La trampa; Entenderla y darle la vuelta

Hace poco, un lector me recomendó el libro de Allen Carr “Es fácil dejar de fumar si sabes cómo”.

No me lancé de cabeza. Siguiendo con mi costumbre de analizar antes de actuar, le pedí a miasistente que me hiciera un buen resumen del método.

Y aquí viene lo curioso: el resumen encajaba perfectamente con lo que yo ya estaba experimentando gracias al plan que si funciona para dejar de fumar.

Lo que más me resonó del resumen de Carr fue esta idea:
fumar es una trampa que te haces a ti mismo.

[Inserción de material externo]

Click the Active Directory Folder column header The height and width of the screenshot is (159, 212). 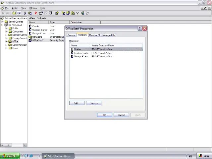click(x=116, y=45)
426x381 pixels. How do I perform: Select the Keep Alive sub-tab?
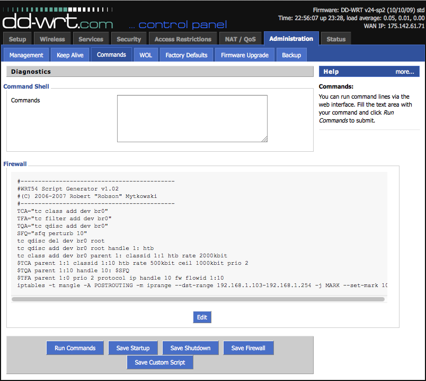point(69,55)
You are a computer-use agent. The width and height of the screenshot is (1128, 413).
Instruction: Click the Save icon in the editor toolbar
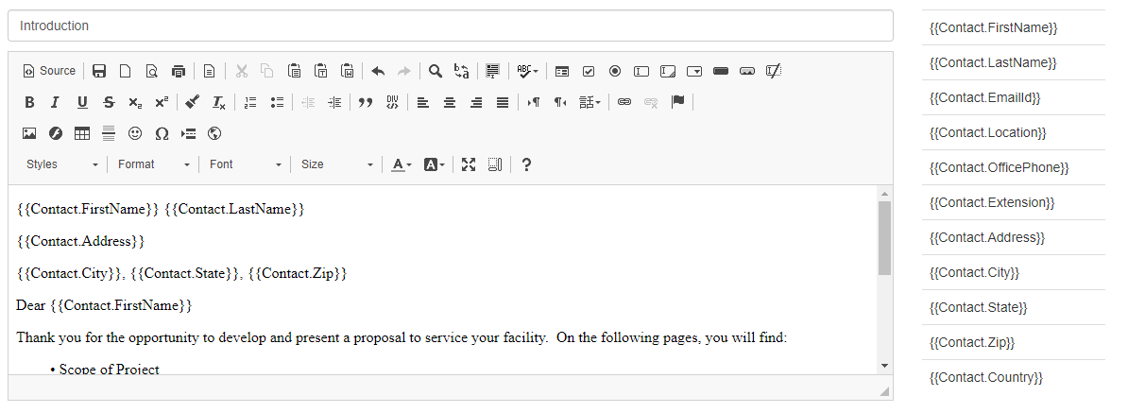tap(99, 71)
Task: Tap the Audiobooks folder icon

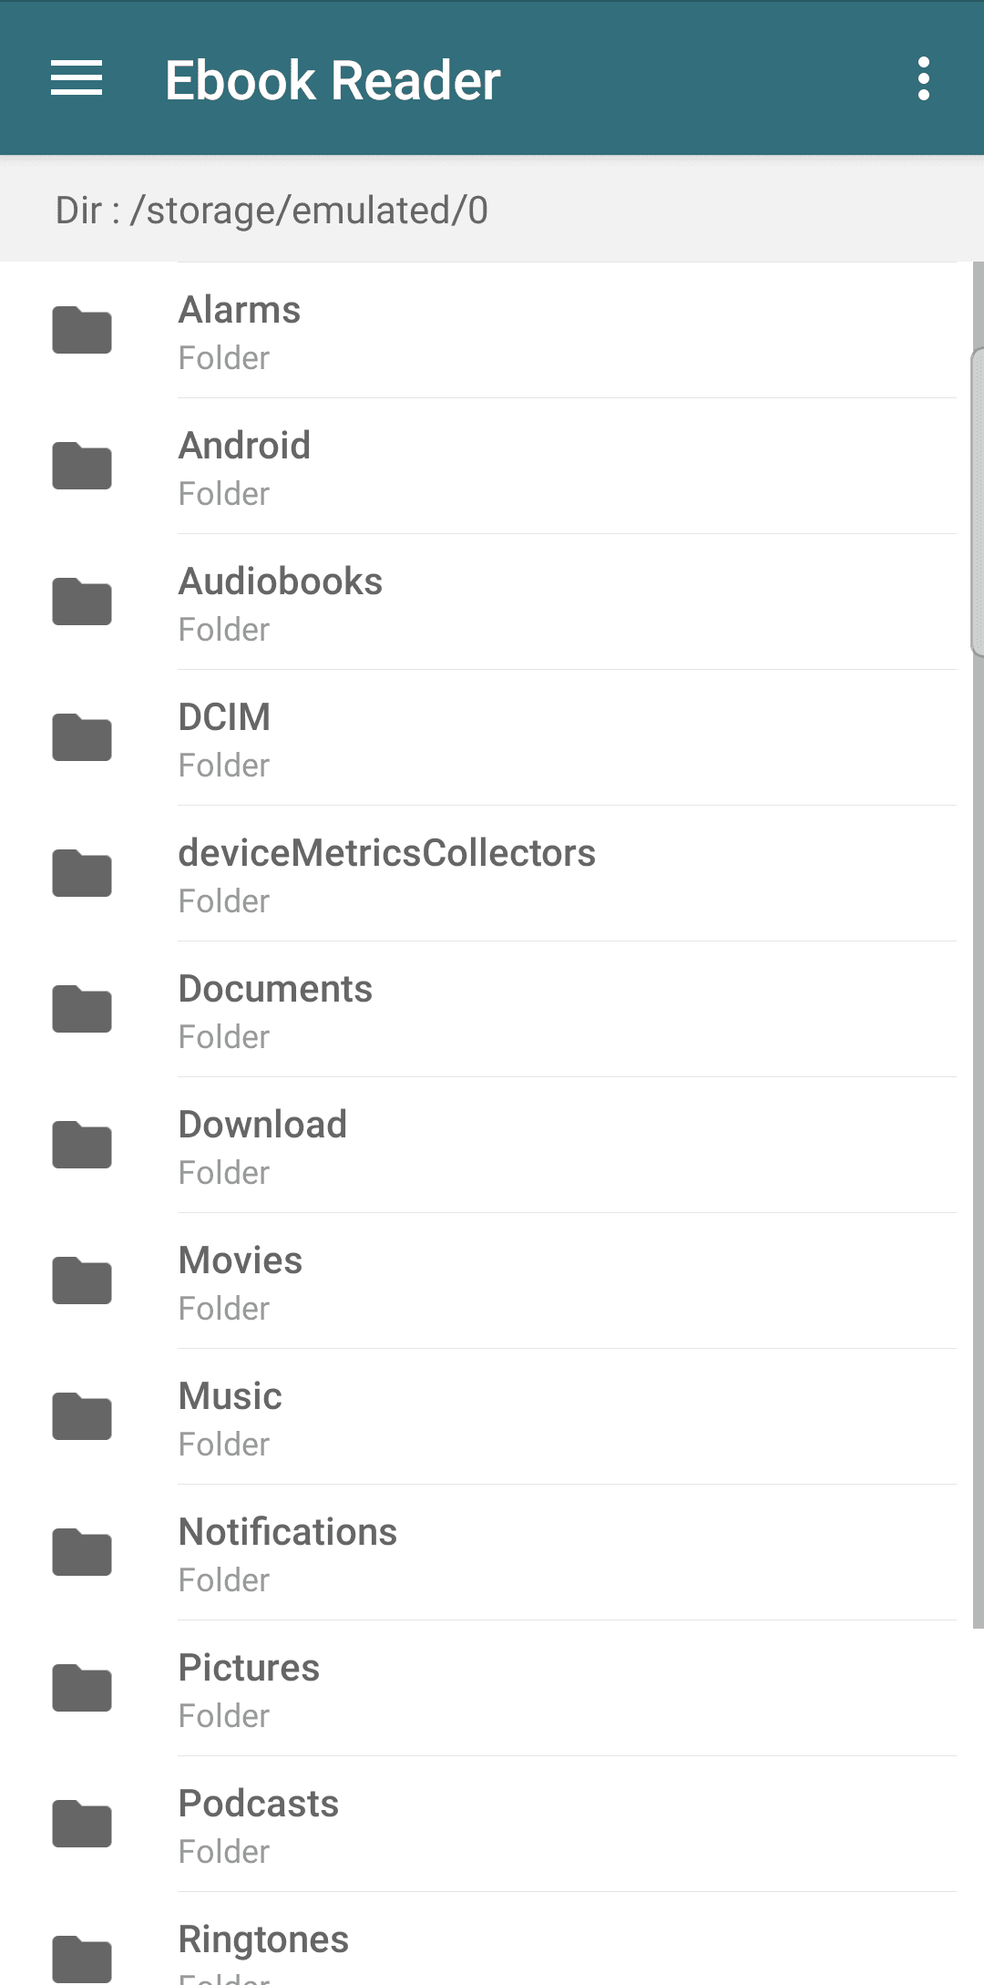Action: point(82,602)
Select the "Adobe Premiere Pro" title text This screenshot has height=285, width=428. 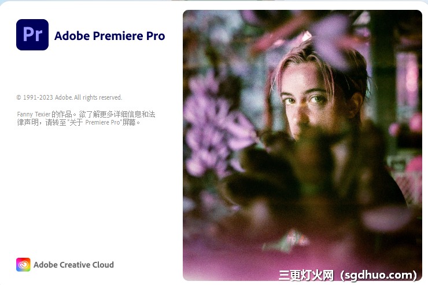109,36
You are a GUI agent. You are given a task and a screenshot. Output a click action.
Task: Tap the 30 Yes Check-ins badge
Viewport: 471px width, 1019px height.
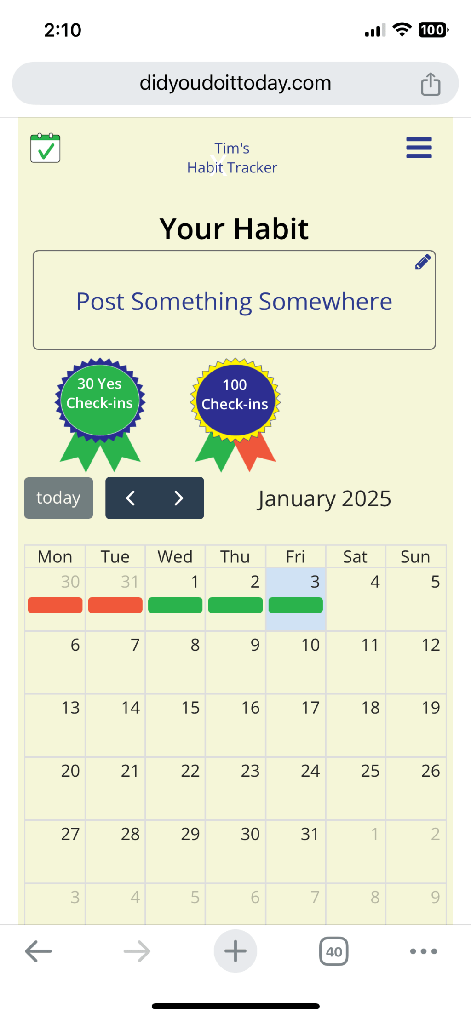(x=100, y=400)
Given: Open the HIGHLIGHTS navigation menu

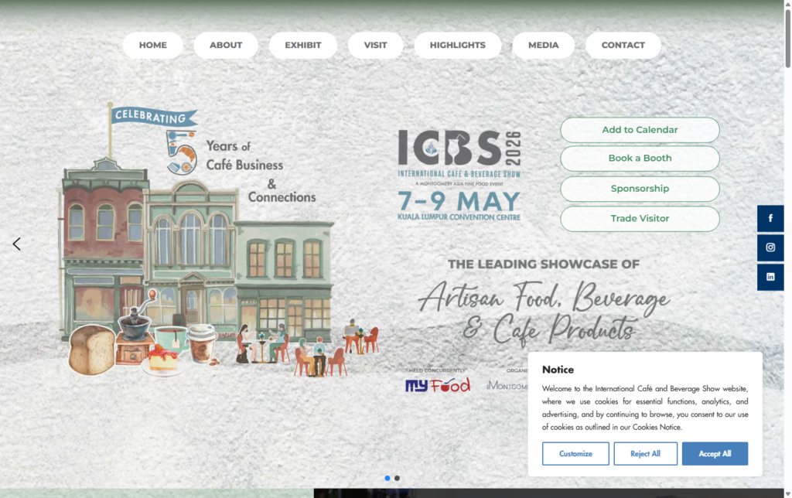Looking at the screenshot, I should (x=458, y=45).
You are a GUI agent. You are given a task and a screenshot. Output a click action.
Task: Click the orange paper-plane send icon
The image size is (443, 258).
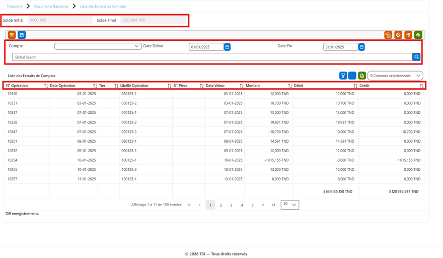(x=408, y=35)

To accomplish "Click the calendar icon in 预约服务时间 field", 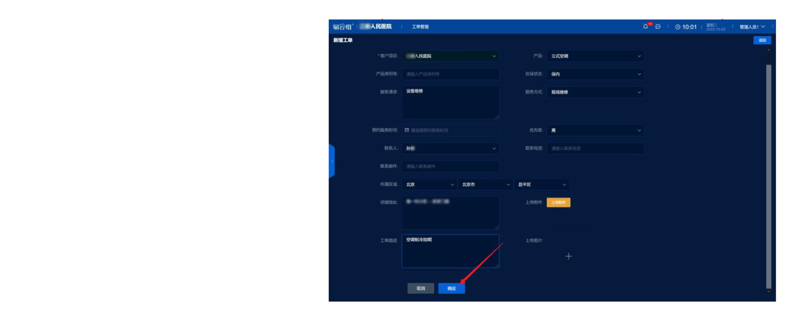I will click(x=407, y=130).
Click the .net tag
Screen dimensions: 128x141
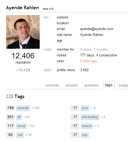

Nos convencemos de que el cigarro nos relaja, que nos ayuda a concentrarnos, que es nuestro compañero en el café o en la cerveza.
Y poco a poco, cigarro a cigarro, vamos condicionando todos placeres de la vida:

  • El café…con un cigarro.
  • La cerveza se acompaña con un “piti”.
  • Salir de fiesta parece, ya exige un paquete entero.
  • Incluso en mitad de una buena comida familiar, te levantas para fumar, aunque estés a gusto.

Al final, es el tabaco el que decide cuándo y dónde paras el mundo para darle una calada.

Ya llevo ¡UN MES! Libre de nicotina, pero cuando me decidí a dejarlo, lo que más me pesaba era el miedo.


Miedo a no poder, a perder el control, a volverme insoportable, a no disfrutar de los momentos como antes.

Pero el plan de la Asociación Contra el Cáncer me ayudó a ir paso a paso: primero anotando, luego entendiendo el porqué, el cuándo y el dónde de cada cigarro.
Y poco a poco, fui consciente de esas “trampas” y decidí darle la vuelta a la tortilla y usarlas a mi favor.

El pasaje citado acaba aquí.